Few people conduct formal research online, but we all experience being helped. I’ll bet you’ve been helped by other people, and that strangers online treated you better than the company whose product you’re using. Isn’t that incredible? We all take that for granted now, and I think that’s sad. We can change that.
I’ve advised many large organizations, and I empathize with them. They’re so big, they treat people like numbers. Since they don’t know you as a person, they can’t trust you. They don’t mean to treat you badly, but they haven’t discovered how they can change.
From a human point of view, business is wounded because it’s become very impersonal. It’s huge, and so-called best practices call for getting bigger and more efficient. The problem is, this doesn’t work for humans.
But something wonderful is happening. By accident, I think that we’ve all started “repersonalizing” business. We listen to and help each other online—and we’re personal with each other. I can only speak for me, but I like being treated personally. It feels good to be listened to and helped. Several studies have shown that simply talking to a doctor reduced patients’ pain. By 25% and 55%!
I am healing business by showing leaders that they can be big, efficient AND personal. Experiential can work this magic. Here’s how: Since we humans are intensely social, when we see someone we can identify with being treated a certain way, we often experience that situation vicariously. And specific situations help us to identify with others.
For example, let’s say you bought a new tent and took your family camping. When you got to the campsite, the tent had no poles even though the unopened box promised a complete tent. So you tweeted your situation. The manufacturer comes on and helps you in a surprising way. Dozens of other people who have been in family camping fiascos will feel that the company helped them, too. This is how firms’ acts of help get greatly magnified.
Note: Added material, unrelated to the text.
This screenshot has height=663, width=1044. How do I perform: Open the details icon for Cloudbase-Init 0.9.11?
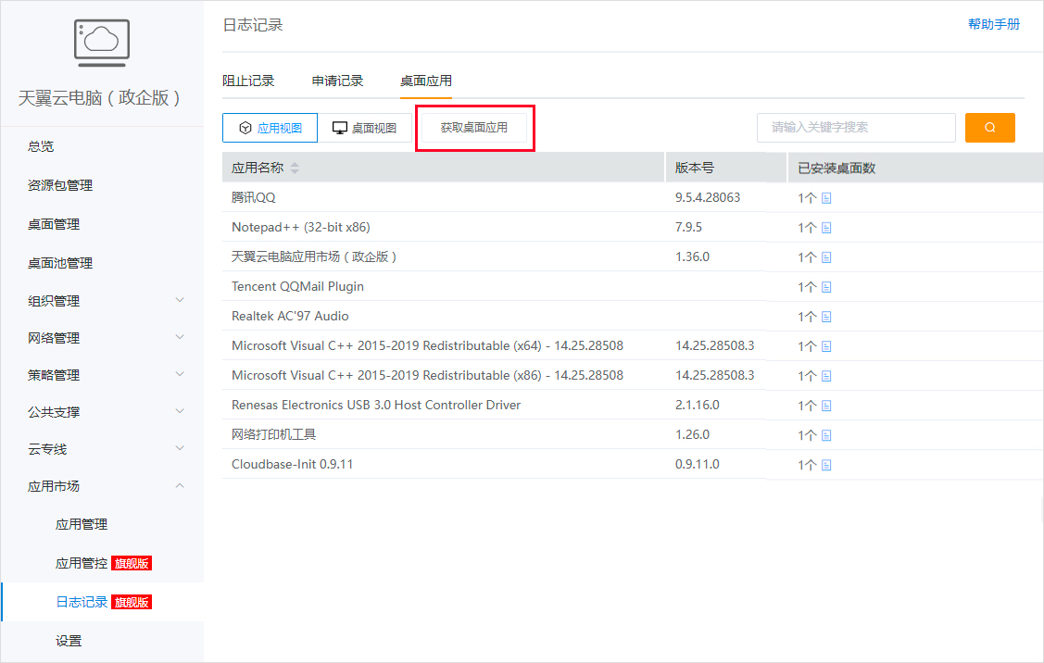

This is the core motor of experiential social media.
Helping people in very specific situations is terrifically healing. It increases trust and lessens friction with customers. And employees get to help people, so they start loving their work. When firms allow employees to help customers without gotchas and fine print, employees feel fantastic because their jobs have more meaning.
All people want meaning in their lives. When their employers help them to create and share meaning and mission, employees are incredibly grateful. Turnover drops like a stone. Customers buy over and over and tell everyone. This is what experiential social media is all about.
So business needs healing. Healing business is my personal mission, to help large organizations discover how to treat people much, much better. How to be human. And, guess what? Being human makes more money.